- WHAT YOU NEED TO DO
Go to the line that includes "Given: Reply to" and retype it, then every line after it to the end of the data, adding nothing.

(Stored dataset items)
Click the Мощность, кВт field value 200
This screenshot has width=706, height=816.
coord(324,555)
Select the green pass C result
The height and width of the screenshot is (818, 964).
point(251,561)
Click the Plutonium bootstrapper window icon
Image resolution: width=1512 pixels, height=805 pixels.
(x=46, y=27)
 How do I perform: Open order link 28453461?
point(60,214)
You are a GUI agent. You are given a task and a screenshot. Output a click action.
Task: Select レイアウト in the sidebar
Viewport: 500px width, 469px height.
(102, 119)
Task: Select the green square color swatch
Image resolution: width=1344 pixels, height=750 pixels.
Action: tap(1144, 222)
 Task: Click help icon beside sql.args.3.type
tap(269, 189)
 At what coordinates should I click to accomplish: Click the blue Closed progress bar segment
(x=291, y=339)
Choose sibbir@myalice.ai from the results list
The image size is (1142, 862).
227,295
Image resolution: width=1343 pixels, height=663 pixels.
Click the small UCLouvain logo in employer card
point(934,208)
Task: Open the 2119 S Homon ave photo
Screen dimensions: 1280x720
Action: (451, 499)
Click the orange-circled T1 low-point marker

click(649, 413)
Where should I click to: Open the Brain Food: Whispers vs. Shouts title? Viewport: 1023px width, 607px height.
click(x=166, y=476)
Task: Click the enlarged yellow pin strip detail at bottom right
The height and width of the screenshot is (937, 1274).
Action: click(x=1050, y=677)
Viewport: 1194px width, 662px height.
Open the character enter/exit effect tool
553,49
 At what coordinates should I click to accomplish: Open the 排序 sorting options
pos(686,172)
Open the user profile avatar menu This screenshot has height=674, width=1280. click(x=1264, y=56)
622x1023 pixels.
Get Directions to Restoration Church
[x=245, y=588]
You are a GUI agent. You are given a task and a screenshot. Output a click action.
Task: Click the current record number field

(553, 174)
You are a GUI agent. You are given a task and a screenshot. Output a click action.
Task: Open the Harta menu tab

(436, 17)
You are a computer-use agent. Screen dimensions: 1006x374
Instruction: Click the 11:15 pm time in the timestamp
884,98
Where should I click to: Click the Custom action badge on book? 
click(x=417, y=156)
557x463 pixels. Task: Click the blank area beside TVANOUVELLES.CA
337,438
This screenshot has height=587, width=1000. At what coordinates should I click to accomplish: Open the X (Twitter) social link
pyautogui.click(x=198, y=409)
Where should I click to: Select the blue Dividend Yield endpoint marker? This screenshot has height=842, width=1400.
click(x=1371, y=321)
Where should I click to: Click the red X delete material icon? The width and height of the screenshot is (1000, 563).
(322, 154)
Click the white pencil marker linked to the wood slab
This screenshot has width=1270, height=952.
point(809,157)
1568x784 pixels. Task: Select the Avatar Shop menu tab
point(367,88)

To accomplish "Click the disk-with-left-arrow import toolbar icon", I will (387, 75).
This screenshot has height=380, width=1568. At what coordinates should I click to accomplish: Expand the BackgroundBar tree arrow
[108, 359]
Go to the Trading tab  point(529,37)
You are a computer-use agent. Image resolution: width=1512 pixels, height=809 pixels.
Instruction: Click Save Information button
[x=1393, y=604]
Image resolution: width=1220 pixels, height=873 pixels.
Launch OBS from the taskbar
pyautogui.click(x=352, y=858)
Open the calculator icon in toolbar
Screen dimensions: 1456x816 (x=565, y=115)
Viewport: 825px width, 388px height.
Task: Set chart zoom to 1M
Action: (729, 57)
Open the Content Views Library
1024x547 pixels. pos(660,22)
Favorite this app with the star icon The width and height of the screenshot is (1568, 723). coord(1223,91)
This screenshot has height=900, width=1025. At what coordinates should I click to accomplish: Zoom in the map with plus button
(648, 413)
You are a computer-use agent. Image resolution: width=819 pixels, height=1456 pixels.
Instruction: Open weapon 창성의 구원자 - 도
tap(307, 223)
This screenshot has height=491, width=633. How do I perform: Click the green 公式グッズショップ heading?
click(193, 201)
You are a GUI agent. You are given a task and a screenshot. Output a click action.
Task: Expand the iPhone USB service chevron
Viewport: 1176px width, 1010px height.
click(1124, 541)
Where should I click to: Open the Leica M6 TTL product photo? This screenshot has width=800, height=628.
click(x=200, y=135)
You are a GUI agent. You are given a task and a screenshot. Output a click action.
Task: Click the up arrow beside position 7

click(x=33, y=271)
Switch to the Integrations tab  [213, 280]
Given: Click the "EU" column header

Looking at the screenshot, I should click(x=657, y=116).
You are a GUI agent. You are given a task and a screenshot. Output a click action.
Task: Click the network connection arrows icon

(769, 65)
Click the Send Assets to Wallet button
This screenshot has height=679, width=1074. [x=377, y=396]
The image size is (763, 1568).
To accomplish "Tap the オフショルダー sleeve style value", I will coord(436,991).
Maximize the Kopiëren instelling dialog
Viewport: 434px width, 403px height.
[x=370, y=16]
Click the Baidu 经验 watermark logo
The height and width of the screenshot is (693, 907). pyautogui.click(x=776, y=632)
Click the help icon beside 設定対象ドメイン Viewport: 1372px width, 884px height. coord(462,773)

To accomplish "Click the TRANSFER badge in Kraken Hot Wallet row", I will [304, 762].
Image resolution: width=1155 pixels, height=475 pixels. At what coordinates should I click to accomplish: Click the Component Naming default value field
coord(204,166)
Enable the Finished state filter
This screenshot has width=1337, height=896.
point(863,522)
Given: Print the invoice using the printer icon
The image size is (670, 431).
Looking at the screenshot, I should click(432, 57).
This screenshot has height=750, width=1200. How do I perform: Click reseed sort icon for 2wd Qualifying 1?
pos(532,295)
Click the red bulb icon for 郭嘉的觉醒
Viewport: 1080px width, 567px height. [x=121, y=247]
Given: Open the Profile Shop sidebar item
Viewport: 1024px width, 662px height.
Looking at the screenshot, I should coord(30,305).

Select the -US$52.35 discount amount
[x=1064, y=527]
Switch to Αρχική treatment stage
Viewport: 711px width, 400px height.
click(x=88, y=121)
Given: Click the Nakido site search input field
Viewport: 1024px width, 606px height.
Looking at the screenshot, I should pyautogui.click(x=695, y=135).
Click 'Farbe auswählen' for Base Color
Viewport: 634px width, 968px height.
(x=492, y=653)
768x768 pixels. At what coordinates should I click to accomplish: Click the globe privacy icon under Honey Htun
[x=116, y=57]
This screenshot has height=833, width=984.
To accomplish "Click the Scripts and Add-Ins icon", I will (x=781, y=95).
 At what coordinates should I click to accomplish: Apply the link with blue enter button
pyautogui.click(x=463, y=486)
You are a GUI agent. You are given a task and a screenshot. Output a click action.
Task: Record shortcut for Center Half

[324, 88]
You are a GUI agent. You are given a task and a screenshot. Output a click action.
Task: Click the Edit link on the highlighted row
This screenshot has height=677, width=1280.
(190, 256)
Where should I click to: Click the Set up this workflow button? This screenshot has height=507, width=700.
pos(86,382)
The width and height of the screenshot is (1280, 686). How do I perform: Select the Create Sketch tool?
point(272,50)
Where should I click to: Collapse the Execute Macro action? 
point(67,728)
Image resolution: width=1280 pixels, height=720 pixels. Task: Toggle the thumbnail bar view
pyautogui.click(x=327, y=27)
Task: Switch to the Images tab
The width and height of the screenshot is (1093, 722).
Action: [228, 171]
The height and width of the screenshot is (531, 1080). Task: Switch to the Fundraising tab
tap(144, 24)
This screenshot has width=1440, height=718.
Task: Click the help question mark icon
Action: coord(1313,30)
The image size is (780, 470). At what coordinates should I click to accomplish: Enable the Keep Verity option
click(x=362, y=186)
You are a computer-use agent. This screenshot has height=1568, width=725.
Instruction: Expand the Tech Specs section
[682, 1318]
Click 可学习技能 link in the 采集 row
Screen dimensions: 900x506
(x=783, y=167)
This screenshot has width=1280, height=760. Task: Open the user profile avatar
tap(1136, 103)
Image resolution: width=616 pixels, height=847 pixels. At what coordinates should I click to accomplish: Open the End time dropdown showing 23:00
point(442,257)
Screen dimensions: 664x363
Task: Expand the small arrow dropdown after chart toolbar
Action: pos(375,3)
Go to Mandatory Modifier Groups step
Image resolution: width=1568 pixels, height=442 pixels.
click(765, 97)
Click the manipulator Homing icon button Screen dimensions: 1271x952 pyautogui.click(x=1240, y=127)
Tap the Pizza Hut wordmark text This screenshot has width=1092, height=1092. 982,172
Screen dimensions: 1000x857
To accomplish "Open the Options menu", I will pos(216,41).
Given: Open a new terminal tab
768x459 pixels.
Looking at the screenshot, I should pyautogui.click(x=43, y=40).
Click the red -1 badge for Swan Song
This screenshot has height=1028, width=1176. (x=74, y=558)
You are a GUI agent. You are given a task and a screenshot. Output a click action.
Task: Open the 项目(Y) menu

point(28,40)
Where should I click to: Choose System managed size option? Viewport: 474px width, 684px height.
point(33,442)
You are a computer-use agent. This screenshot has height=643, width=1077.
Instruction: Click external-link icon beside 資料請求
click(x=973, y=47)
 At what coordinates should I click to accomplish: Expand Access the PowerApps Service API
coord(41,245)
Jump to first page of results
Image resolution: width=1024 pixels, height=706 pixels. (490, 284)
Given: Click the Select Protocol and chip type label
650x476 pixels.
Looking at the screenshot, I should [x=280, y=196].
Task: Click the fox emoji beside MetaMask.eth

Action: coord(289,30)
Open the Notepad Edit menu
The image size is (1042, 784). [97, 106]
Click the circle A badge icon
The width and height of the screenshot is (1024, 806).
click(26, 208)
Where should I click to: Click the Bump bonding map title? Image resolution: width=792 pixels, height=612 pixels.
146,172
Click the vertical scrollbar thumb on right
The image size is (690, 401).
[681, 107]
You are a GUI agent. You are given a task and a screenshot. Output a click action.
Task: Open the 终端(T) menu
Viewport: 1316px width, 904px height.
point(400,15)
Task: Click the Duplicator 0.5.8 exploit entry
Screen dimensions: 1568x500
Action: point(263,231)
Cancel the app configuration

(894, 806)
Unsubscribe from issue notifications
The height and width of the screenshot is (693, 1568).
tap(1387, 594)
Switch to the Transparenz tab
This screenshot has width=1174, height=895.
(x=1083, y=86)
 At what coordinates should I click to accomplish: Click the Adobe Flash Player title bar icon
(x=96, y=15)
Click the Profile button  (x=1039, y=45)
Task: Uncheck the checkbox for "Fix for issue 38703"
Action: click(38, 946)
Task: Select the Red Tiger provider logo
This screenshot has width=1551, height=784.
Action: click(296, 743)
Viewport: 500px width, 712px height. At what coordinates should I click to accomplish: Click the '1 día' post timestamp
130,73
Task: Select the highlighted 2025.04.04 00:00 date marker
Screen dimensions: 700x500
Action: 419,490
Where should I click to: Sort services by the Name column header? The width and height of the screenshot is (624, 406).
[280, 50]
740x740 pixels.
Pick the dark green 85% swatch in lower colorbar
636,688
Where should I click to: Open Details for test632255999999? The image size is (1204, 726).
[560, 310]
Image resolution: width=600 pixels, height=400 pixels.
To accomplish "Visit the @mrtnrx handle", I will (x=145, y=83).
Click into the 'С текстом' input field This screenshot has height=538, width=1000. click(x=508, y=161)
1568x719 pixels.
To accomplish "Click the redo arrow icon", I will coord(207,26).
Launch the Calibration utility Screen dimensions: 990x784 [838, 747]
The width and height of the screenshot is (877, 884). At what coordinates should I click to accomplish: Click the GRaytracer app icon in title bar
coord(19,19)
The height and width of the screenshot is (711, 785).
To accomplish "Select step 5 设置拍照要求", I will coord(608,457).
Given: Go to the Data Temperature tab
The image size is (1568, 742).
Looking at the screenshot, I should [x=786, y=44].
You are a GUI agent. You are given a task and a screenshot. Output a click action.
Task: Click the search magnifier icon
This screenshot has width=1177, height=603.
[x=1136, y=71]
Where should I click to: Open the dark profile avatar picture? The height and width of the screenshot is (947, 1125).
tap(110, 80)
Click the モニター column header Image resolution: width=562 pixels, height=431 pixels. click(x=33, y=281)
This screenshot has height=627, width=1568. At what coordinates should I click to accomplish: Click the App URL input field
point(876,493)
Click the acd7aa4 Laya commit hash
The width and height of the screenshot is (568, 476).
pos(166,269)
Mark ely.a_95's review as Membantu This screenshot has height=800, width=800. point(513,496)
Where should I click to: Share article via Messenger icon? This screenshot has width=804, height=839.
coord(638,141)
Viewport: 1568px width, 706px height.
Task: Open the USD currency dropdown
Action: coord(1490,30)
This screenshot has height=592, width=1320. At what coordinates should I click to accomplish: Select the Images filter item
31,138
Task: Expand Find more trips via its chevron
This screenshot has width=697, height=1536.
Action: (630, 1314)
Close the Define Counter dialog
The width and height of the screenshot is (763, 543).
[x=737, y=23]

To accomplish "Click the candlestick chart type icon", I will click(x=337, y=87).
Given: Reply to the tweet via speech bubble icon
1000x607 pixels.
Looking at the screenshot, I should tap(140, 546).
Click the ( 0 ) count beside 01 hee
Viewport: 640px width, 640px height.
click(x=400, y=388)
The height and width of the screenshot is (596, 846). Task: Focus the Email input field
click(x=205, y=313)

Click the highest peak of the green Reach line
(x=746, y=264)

- SOLUTION TO THE EXERCISE
Given: Reply to the tweet via speech bubble icon
1000x607 pixels.
Looking at the screenshot, I should tap(140, 546).
Click the ( 0 ) count beside 01 hee
Viewport: 640px width, 640px height.
click(x=400, y=388)
The height and width of the screenshot is (596, 846). Task: Focus the Email input field
click(x=205, y=313)

Click the highest peak of the green Reach line
(x=746, y=264)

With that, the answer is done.